• [Material provided]:
+++
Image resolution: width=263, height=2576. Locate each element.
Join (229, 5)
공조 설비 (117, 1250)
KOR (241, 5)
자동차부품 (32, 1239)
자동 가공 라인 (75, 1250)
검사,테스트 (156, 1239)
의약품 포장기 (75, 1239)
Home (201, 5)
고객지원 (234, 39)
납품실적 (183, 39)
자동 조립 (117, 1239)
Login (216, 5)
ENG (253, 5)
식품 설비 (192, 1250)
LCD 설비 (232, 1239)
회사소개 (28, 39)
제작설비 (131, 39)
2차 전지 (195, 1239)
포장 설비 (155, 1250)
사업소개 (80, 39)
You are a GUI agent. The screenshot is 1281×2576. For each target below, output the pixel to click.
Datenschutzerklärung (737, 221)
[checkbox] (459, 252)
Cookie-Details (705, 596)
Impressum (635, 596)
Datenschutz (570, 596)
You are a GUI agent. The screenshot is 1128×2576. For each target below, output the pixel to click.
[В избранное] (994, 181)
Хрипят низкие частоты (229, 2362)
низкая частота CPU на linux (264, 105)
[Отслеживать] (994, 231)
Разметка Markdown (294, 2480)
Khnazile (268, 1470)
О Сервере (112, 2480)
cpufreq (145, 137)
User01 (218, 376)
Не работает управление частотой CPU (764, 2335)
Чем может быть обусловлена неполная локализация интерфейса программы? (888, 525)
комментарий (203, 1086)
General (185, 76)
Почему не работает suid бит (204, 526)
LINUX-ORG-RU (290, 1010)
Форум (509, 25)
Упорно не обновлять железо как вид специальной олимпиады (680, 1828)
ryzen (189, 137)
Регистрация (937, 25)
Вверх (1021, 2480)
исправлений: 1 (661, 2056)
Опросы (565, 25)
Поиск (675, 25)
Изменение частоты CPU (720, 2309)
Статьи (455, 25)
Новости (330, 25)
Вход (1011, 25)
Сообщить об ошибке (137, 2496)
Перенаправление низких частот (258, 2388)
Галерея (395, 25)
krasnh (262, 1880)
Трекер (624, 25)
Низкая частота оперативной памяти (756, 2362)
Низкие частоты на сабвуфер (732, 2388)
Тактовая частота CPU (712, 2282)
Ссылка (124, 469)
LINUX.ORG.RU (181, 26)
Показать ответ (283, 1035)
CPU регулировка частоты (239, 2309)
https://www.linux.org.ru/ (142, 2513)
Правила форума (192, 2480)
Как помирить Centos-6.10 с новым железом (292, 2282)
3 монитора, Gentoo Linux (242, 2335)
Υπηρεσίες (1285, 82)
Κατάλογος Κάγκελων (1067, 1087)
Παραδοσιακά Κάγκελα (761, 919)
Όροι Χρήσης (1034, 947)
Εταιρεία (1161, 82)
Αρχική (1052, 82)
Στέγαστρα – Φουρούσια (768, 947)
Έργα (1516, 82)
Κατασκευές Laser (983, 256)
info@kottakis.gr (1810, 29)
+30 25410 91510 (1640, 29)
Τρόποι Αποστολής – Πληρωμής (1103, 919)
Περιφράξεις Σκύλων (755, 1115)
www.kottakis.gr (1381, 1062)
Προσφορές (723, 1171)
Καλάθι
+++
• [Task goal]:
Work through the data above line by line and give the number of lines in which "agent" occurs. Add nothing else.

• [Result for this task]:
2